System.exit() not working?

Until recently, I was living in a world where calling a System.exit() method was not very elegant but 100% effective, bulletproof and ultimate way to shut down a multi-threaded Java application. Over the years, in many Java projects, I've seen a quite similar approach to shutting down the application. First, we try to shut down gracefully by finishing or interrupting all the threads, which is by the way not a trivial task in a large application, then, after a timeout is reached, we give up and call System.exit() method - we want to be sure that the JVM is stopped.

The exact same approach was applied in the application I was recently refactoring. I've been doing a massive redesign, touched about three hundred classes, changed many of them drastically. A day or two after one of the huge merges a bug was discovered - shutting down the application takes ages.

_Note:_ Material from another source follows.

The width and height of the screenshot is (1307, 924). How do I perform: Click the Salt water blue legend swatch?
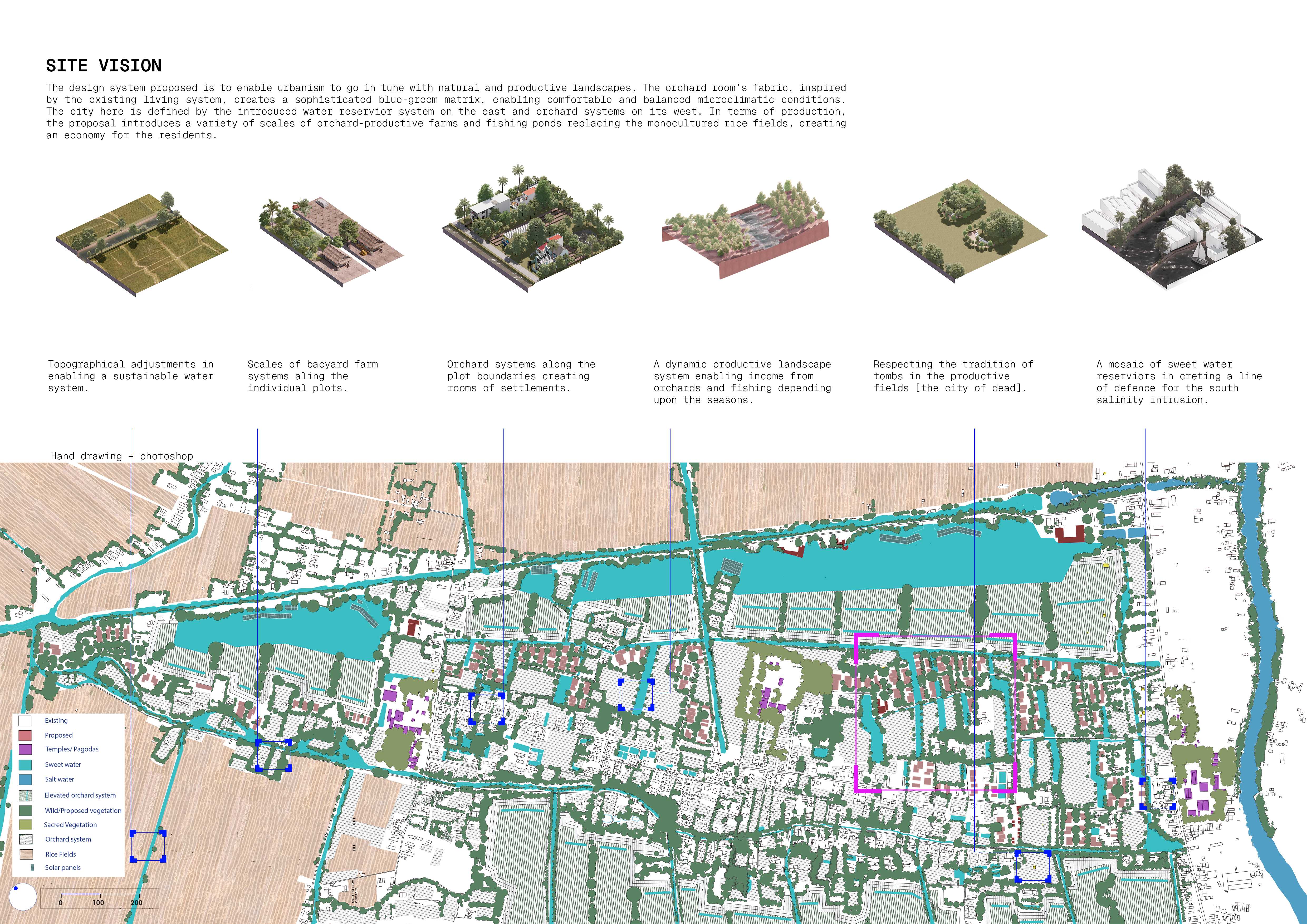click(25, 779)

I've checked the logs, confronting it with the source code, the whole flow was pretty straightforward and I was sure System.exit() had been called. It didn't cause the JVM stoppage. I could see that after the call there are still some lines being logged from one of the periodic workers. The app had been running for 10 more minutes not doing much until it was finally killed by an outside wrapper process (thank god).
I started to google for the possible reasons System.exit() call may not be doing its job. Haven't found the answer, which later turned out to be the reason I decided to start a blog and write an article on that.

I had to take a closer look at the process of shutting down the application. The trouble is, the application is sometimes deployed as a Windows service and sometimes as a Linux systemd service. There are a few paths to shut down the application used in production.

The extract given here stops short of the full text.